#### [CHALLENGE 1]
Please answer these questions about the passage on Cyrene and the Syrtic region:
(a) In the 3rd century, how far west of the Altars of the Philaeni did the frontier stand?
(b) What three representations appear on the coins struck by Magas?
(c) In what year did the writer record the building remains south-east of the enceinte at Apollonia?

#### [EXTRACT PROVIDED]
Despite Ophelias’ failure and the demagogic motive of his expedition, Cyrene’s interest in the Syrtic region, more especially under Ptolemaic rule, was serious. If some settlement had been found acceptable both to Cyrene and to Carthage in the 4th century, in the the 3rd the frontier stood 280 kilometres further west of the Altars of the Philaeni, in the vicinity of Euphrantas Pyrgos (Εύφράντας πύργος),[349] today Gasr Zaphran in Tripolitania. It is unknown when this Cyrenean advance took place, but it may be noted that there are traces of Jewish settlement of the 3rd century B.C. on the coast of the Syrtic Gulf,[350] and this may be a remnant of the temporary advance of the Ptolemies, whose dynasty is credited with the first settlement of Jews in Libya. Whatever the case, Ptolemaic coins are common about Carthage from this time on,[351] and the Punic capital began to strike coins on the Greek model when the Ptolemies passed from the Attic to the Phoenician standard, in order to assist their trade with both Phoenicia and Carthage. Testimony to such contacts is provided by finds of hellenistic pottery at Lepcis,[352] and Cyrenean coins bearing the palm tree are again common among Ptolemaic currency at this time.[353] These data therefore permit us to assume that even if the Ptolemaic advance westward was made in the course of a war, the collision ended with an agreement beneficial to both sides, and apparently with the withdrawal of the Ptolemies to their former frontier.[354]

The trade with the Syrtis and Egypt will help to explain the systematic development of the Cyrenean ports by the Ptolemies: Magas strikes coins bearing the representation of a trireme,[355] the seahorse[356] and the trident.[357] He may well have developed Apollonia, where a mint began to operate in the 3rd century;[358] the harbour was already well protected (πανόρμος), according to Pseudo-Scylax,[359] by the middle of the 4th century, but the city-walls are now known to belong to its last years,[360] and may have been the work of Magas. The splendid tower-flanked west gate with its distinctive inner vantage-court would suit an early hellenistic date.[361] To the south-east of the enceinte, north of the present east-west main road, building remains containing 4th century and hellenistic sherds were disclosed during World War II and recorded by the writer in 1944, suggesting that the town had extended outside the hellenistic walls in that period. In the first part of the 3rd century Apollonia was separated from Cyrene and promoted to the status of an independent city, in the opinion of several scholars,[362] who base their view on the fact that the city’s name does not belong to the same class as the names Ptolemais, Berenice, etc., which are associated, it is said, with the work of Ptolemy III; it would therefore be more ancient. Jones attributed the conversion of the harbour to a city to the reforms of Ecdalus and Demophanes, but his conjecture seems to be without the support of evidence, since the name Apollonia does not appear before the 1st century B.C.,[363] whereas the city of Berenice existed on its new site at least by the middle of the 3rd.

#### [CHALLENGE 2]
In the listing, replace "GUI agent" with "screen assistant" and reproduce the lines starting at the one containing "Where should I click to: Click the 8:50" and ending at the end of the listing, leaving everything else unchanged.

#### [GIVEN RECORDS]

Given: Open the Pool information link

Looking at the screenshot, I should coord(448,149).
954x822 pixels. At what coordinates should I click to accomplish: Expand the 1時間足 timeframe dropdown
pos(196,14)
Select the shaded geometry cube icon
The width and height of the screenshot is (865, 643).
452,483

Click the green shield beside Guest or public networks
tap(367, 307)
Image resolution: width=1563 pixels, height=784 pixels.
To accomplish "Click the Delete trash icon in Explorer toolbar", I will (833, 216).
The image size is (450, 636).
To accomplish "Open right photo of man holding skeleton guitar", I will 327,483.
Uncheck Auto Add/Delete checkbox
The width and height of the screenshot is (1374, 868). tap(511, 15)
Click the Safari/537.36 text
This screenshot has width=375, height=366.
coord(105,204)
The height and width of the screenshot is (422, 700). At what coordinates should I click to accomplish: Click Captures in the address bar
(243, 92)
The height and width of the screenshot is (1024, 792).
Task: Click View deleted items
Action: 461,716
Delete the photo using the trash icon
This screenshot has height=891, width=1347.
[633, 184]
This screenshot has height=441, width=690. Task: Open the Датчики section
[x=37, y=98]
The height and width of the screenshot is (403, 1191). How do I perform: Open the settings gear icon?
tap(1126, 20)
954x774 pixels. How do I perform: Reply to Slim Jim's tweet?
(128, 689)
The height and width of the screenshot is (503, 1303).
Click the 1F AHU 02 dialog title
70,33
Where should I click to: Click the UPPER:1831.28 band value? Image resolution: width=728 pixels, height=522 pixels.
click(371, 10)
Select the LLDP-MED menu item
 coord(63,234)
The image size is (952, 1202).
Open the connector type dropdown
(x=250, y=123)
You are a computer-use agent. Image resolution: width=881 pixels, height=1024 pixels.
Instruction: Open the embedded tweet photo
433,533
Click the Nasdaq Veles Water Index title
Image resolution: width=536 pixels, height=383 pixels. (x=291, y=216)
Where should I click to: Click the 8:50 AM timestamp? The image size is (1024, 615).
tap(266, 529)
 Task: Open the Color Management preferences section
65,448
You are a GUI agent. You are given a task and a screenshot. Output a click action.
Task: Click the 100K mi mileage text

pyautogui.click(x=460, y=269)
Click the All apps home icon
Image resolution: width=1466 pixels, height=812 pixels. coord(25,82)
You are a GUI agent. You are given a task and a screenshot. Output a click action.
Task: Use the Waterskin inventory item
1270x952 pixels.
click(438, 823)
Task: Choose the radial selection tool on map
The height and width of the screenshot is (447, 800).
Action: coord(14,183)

#### [SOLUTION 1]
(a) 280 kilometres.
(b) A trireme, the seahorse and the trident.
(c) 1944.

#### [SOLUTION 2]
Where should I click to: Click the 8:50 AM timestamp? The image size is (1024, 615).
tap(266, 529)
 Task: Open the Color Management preferences section
65,448
You are a screen assistant. You are given a task and a screenshot. Output a click action.
Task: Click the 100K mi mileage text

pyautogui.click(x=460, y=269)
Click the All apps home icon
Image resolution: width=1466 pixels, height=812 pixels. coord(25,82)
You are a screen assistant. You are given a task and a screenshot. Output a click action.
Task: Use the Waterskin inventory item
1270x952 pixels.
click(438, 823)
Task: Choose the radial selection tool on map
The height and width of the screenshot is (447, 800).
Action: coord(14,183)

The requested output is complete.